'''
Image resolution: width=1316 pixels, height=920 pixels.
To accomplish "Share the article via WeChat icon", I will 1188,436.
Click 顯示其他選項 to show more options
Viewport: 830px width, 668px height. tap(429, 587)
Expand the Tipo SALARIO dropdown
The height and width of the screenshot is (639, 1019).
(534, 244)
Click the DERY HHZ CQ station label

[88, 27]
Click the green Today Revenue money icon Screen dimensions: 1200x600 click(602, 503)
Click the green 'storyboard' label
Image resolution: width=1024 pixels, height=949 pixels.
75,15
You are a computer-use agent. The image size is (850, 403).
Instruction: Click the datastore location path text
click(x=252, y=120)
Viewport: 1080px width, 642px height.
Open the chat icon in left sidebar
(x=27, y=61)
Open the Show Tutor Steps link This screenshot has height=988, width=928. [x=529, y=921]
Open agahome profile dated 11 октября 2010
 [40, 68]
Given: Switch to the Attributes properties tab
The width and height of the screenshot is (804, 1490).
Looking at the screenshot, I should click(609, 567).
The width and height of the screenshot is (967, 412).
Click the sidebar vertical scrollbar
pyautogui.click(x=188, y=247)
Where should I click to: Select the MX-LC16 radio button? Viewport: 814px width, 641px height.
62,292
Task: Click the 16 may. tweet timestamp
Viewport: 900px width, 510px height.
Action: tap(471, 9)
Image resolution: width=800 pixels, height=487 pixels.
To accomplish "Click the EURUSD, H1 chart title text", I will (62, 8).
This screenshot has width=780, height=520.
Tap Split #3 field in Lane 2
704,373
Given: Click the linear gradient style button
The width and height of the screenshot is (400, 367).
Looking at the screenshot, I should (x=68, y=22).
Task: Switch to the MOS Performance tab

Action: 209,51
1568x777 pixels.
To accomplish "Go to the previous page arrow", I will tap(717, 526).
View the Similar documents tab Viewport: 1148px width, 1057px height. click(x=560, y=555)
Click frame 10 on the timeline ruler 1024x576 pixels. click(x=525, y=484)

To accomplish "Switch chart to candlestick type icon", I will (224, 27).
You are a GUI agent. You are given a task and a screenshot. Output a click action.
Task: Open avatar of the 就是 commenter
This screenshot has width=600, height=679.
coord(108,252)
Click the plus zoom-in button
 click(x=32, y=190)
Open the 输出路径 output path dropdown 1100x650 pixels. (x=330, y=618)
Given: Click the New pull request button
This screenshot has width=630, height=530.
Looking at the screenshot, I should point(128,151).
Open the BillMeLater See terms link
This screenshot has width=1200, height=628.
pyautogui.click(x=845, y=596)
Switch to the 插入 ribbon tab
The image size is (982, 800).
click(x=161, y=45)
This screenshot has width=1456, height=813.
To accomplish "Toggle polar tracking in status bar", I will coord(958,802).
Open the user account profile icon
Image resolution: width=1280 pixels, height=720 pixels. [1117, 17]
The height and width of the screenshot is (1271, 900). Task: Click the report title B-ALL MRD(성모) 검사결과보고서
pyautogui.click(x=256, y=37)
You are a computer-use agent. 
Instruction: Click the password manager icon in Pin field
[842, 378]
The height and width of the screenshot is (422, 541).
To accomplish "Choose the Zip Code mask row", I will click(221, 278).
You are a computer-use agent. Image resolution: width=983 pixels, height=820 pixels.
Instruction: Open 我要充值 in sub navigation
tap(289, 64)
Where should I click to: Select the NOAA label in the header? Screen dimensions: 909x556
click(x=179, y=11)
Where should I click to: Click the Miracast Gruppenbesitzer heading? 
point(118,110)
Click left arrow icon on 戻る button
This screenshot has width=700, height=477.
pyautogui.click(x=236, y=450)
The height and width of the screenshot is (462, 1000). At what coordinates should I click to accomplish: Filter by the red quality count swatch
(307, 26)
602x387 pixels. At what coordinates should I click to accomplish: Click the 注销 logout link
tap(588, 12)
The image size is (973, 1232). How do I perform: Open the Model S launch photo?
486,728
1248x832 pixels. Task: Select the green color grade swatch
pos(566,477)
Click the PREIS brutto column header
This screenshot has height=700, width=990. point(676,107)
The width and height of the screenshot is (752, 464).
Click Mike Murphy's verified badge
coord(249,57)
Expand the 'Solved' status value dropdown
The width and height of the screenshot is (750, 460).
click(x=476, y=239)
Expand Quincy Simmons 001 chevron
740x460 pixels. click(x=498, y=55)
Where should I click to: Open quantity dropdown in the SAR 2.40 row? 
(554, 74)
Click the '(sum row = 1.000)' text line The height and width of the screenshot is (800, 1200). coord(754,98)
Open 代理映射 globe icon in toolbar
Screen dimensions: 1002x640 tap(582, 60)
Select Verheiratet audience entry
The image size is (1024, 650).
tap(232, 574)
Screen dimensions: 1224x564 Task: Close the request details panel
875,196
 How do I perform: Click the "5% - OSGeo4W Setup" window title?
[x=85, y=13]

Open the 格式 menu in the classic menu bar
'''
Work instructions:
Collect every line from the records above that contains the word "agent".

Solution to this exercise:
You are a computer-use agent. The image size is (850, 403).
You are a GUI agent. You are given a task and a screenshot. Output a click action.
You are a computer-use agent. 
You are a computer-use agent. Image resolution: width=983 pixels, height=820 pixels.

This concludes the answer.